- **What to work on**
The reply should contain every entry below exactly as written, with no images.

· · · · · · ·

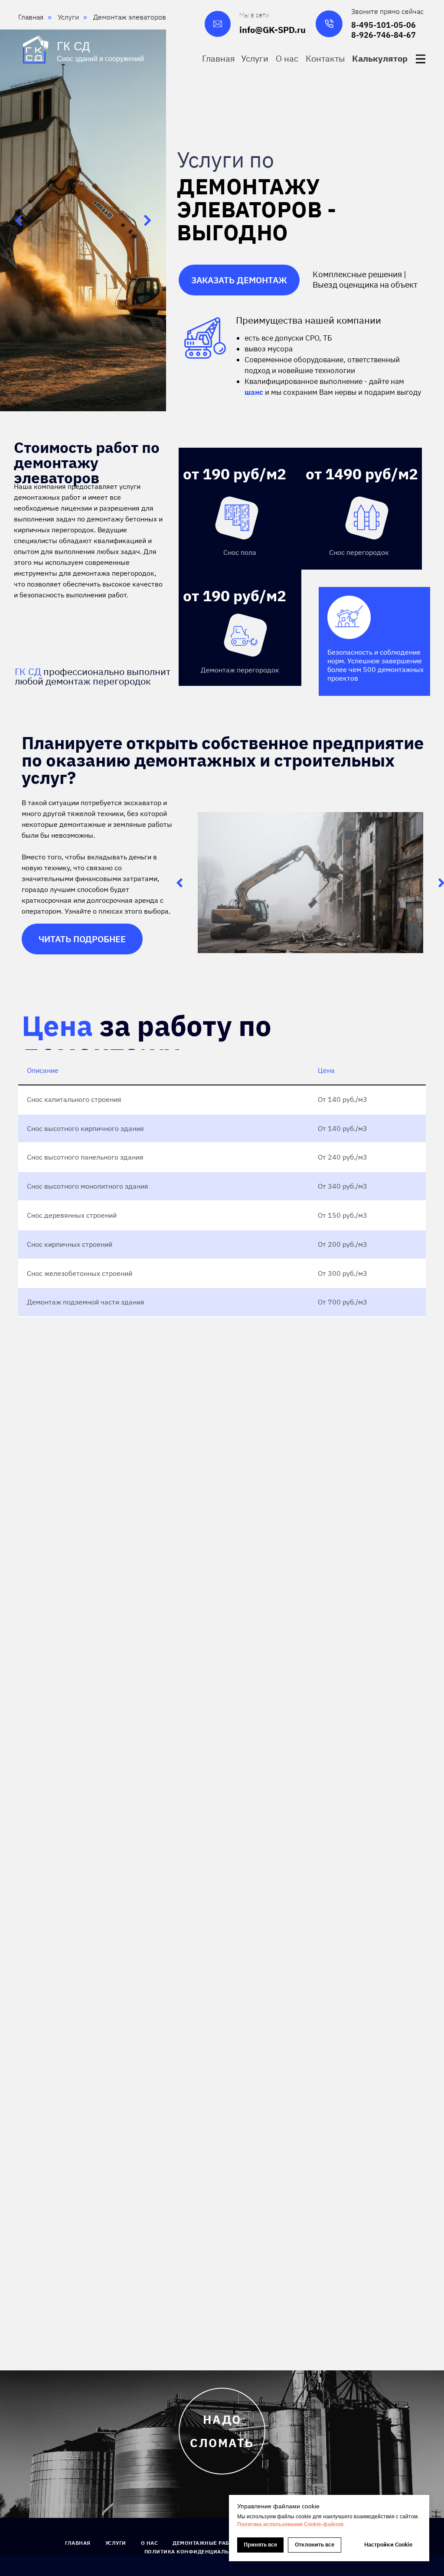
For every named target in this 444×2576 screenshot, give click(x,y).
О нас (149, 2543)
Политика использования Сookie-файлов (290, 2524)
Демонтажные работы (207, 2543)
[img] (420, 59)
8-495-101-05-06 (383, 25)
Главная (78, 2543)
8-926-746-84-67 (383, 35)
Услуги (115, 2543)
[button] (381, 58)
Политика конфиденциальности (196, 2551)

· · · · · · ·

- **Exercise result**
For every named target in this 444×2576 screenshot, give click(x,y).
О нас (149, 2543)
Политика использования Сookie-файлов (290, 2524)
Демонтажные работы (207, 2543)
[img] (420, 59)
8-495-101-05-06 (383, 25)
Главная (78, 2543)
8-926-746-84-67 (383, 35)
Услуги (115, 2543)
[button] (381, 58)
Политика конфиденциальности (196, 2551)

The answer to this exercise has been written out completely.